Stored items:
## START
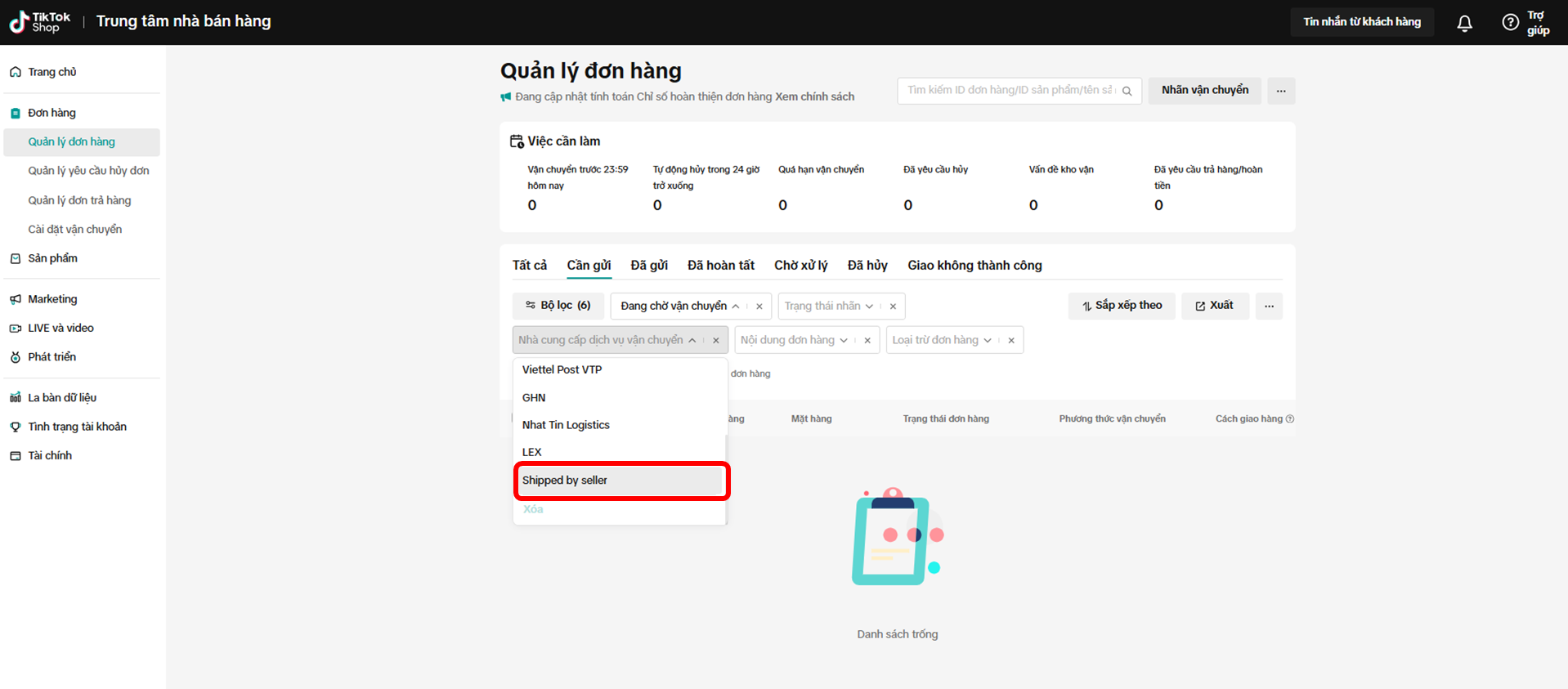Click the search magnifier icon

click(1127, 91)
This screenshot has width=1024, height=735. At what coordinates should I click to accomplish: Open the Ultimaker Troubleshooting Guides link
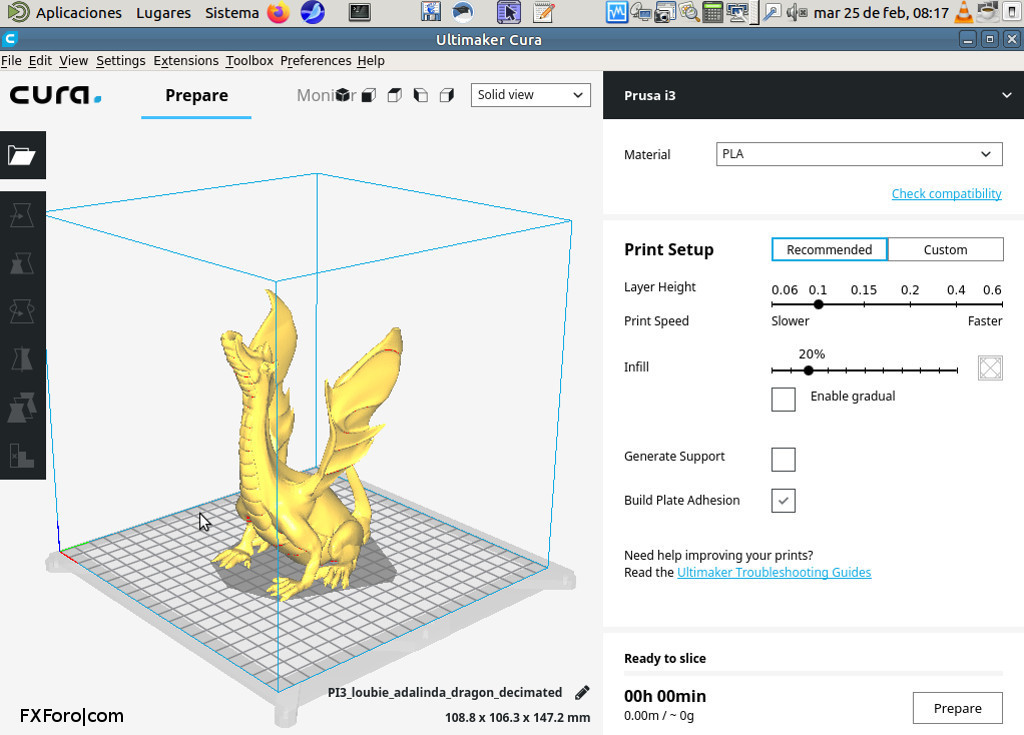coord(774,572)
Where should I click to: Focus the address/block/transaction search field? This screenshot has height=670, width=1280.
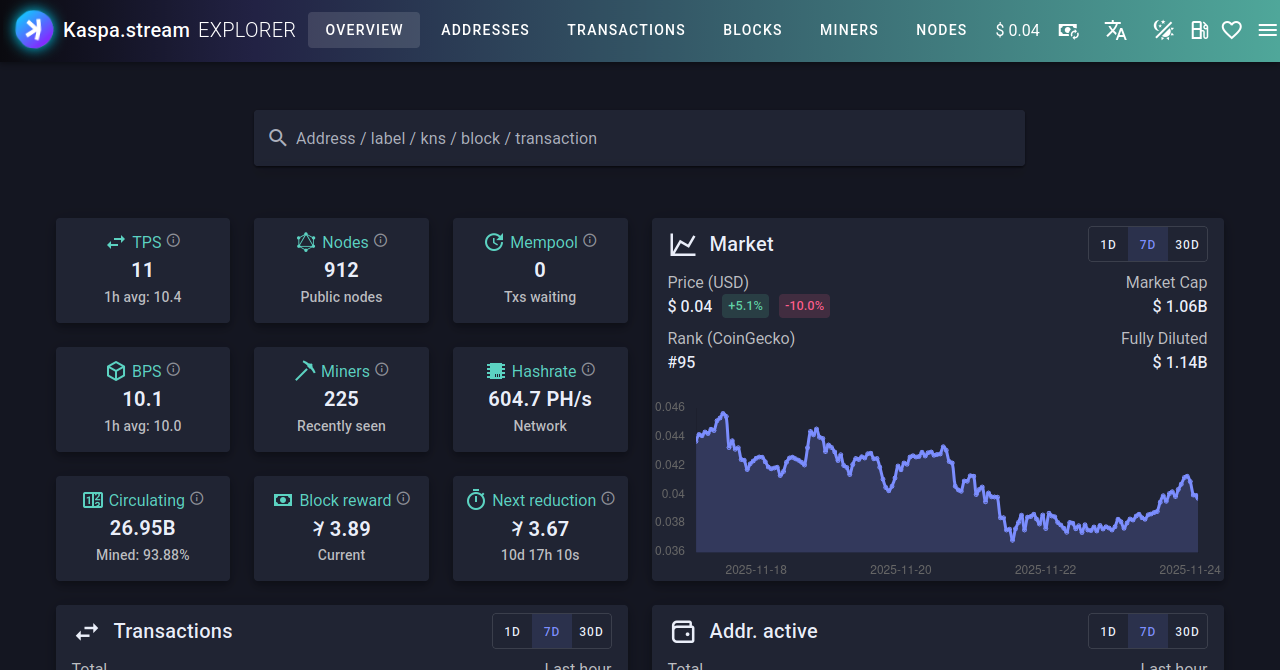(640, 138)
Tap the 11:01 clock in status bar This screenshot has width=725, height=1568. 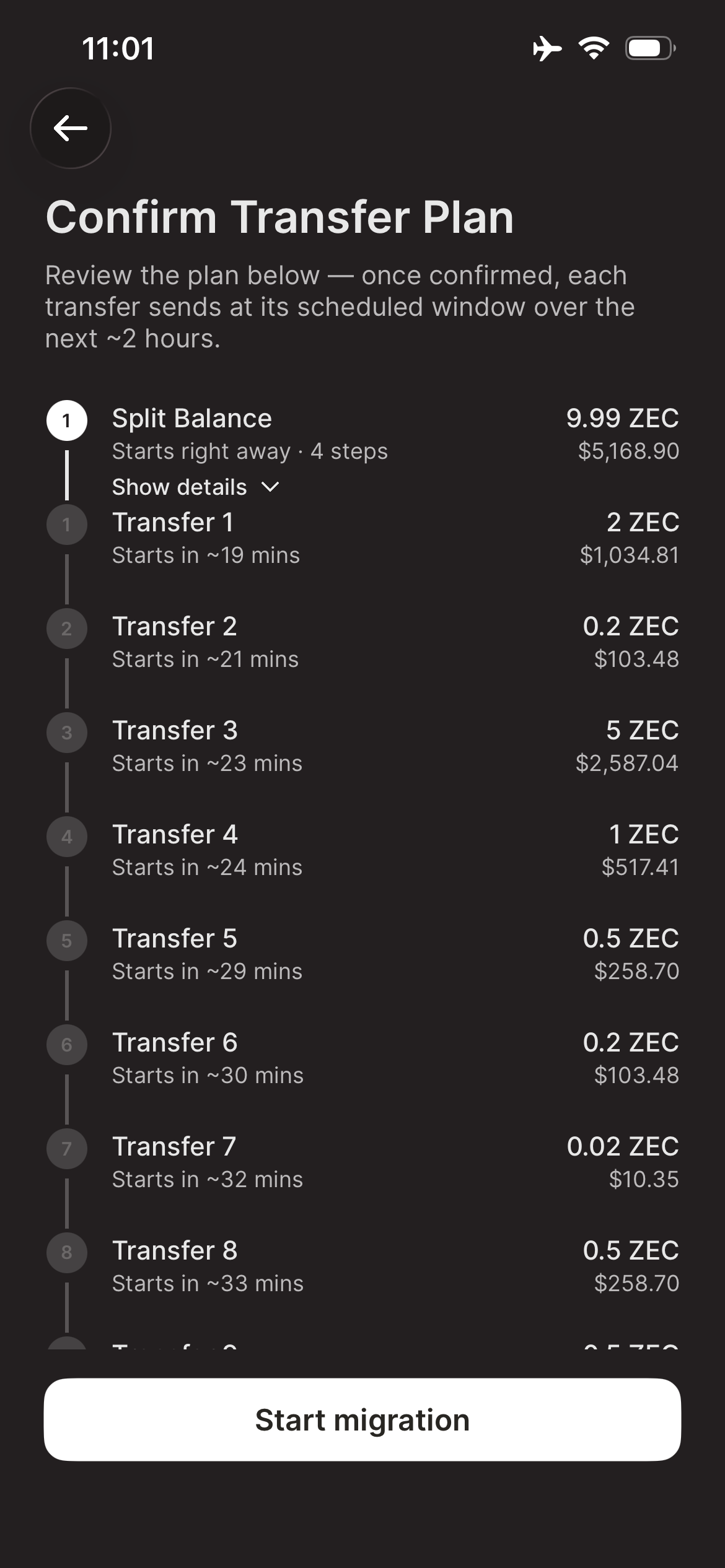118,48
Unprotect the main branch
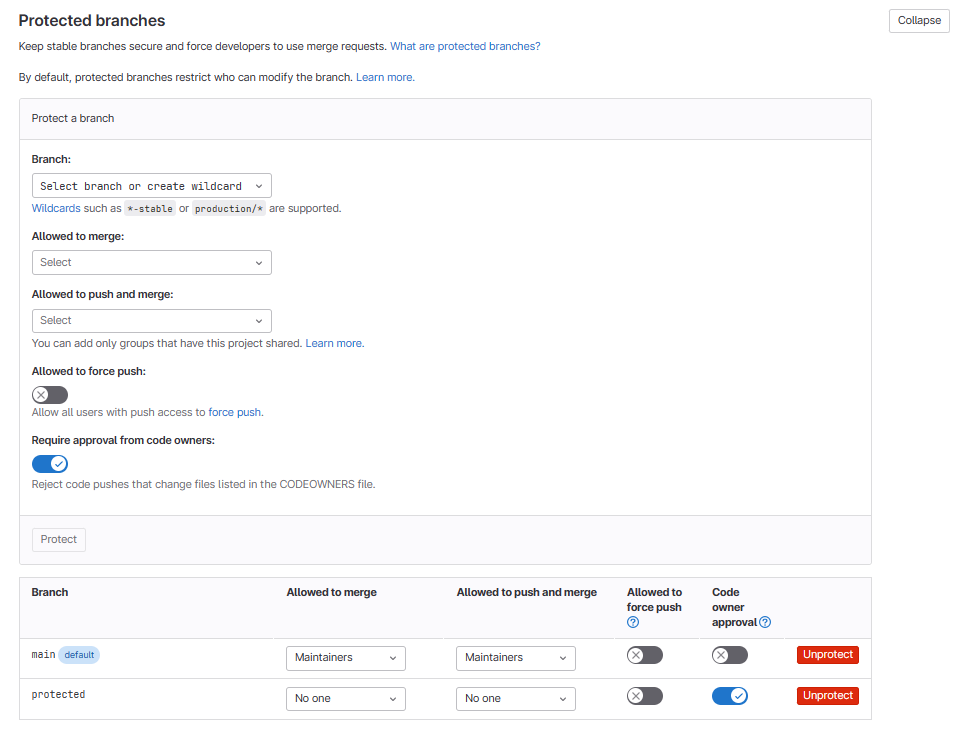957x748 pixels. [827, 655]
## END
■ Written request: Tally the lines in the data above that contain the word "should". Reply with the number alone.

■ Output of the exercise: 2